• **WHAT YOU ARE ASKED TO DO**: Copy every line of the material precisely.

** MATERIAL FOR THE TASK follows **

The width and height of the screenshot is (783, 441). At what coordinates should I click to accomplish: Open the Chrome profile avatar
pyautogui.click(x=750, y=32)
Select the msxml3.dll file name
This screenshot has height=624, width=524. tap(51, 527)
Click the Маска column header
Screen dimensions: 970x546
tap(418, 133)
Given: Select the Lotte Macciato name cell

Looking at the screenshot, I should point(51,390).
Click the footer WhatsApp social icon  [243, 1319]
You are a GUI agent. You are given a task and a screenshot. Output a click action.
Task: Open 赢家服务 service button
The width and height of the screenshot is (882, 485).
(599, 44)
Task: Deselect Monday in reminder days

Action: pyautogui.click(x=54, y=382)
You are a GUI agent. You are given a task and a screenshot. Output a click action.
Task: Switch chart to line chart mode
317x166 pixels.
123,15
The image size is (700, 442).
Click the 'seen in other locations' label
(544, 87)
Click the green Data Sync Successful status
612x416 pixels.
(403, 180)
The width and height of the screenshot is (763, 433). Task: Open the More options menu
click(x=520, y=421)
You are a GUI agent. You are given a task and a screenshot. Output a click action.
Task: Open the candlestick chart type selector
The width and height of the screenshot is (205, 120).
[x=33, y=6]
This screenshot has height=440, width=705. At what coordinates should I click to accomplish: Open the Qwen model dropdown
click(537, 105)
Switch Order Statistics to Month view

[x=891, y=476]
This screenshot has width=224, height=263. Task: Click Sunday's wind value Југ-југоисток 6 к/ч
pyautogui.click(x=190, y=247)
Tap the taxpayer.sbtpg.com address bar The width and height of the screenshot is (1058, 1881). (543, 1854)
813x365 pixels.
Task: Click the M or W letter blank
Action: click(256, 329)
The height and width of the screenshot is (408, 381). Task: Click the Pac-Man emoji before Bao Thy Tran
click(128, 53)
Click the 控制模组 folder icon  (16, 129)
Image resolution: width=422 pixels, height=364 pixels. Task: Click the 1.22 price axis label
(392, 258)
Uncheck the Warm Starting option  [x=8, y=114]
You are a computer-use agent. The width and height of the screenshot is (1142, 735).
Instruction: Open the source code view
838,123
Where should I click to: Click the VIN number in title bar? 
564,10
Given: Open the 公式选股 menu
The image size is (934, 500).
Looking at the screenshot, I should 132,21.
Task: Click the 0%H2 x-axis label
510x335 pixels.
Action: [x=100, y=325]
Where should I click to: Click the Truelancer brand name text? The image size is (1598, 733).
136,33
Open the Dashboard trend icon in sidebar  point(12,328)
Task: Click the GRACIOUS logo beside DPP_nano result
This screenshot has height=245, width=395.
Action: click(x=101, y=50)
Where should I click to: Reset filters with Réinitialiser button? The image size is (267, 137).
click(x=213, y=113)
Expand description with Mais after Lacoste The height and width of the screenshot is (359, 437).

** End of MATERIAL FOR THE TASK **

• **SOLUTION**:
The width and height of the screenshot is (783, 441). At what coordinates should I click to accomplish: Open the Chrome profile avatar
pyautogui.click(x=750, y=32)
Select the msxml3.dll file name
This screenshot has height=624, width=524. tap(51, 527)
Click the Маска column header
Screen dimensions: 970x546
tap(418, 133)
Given: Select the Lotte Macciato name cell

Looking at the screenshot, I should point(51,390).
Click the footer WhatsApp social icon  [243, 1319]
You are a GUI agent. You are given a task and a screenshot. Output a click action.
Task: Open 赢家服务 service button
The width and height of the screenshot is (882, 485).
(599, 44)
Task: Deselect Monday in reminder days

Action: pyautogui.click(x=54, y=382)
You are a GUI agent. You are given a task and a screenshot. Output a click action.
Task: Switch chart to line chart mode
317x166 pixels.
123,15
The image size is (700, 442).
Click the 'seen in other locations' label
(544, 87)
Click the green Data Sync Successful status
612x416 pixels.
(403, 180)
The width and height of the screenshot is (763, 433). Task: Open the More options menu
click(x=520, y=421)
You are a GUI agent. You are given a task and a screenshot. Output a click action.
Task: Open the candlestick chart type selector
The width and height of the screenshot is (205, 120).
[x=33, y=6]
This screenshot has height=440, width=705. At what coordinates should I click to accomplish: Open the Qwen model dropdown
click(537, 105)
Switch Order Statistics to Month view

[x=891, y=476]
This screenshot has width=224, height=263. Task: Click Sunday's wind value Југ-југоисток 6 к/ч
pyautogui.click(x=190, y=247)
Tap the taxpayer.sbtpg.com address bar The width and height of the screenshot is (1058, 1881). (543, 1854)
813x365 pixels.
Task: Click the M or W letter blank
Action: click(256, 329)
The height and width of the screenshot is (408, 381). Task: Click the Pac-Man emoji before Bao Thy Tran
click(128, 53)
Click the 控制模组 folder icon  (16, 129)
Image resolution: width=422 pixels, height=364 pixels. Task: Click the 1.22 price axis label
(392, 258)
Uncheck the Warm Starting option  [x=8, y=114]
You are a computer-use agent. The width and height of the screenshot is (1142, 735).
Instruction: Open the source code view
838,123
Where should I click to: Click the VIN number in title bar? 
564,10
Given: Open the 公式选股 menu
The image size is (934, 500).
Looking at the screenshot, I should 132,21.
Task: Click the 0%H2 x-axis label
510x335 pixels.
Action: [x=100, y=325]
Where should I click to: Click the Truelancer brand name text? The image size is (1598, 733).
136,33
Open the Dashboard trend icon in sidebar  point(12,328)
Task: Click the GRACIOUS logo beside DPP_nano result
This screenshot has height=245, width=395.
Action: click(x=101, y=50)
Where should I click to: Reset filters with Réinitialiser button? The image size is (267, 137).
click(x=213, y=113)
Expand description with Mais after Lacoste The height and width of the screenshot is (359, 437).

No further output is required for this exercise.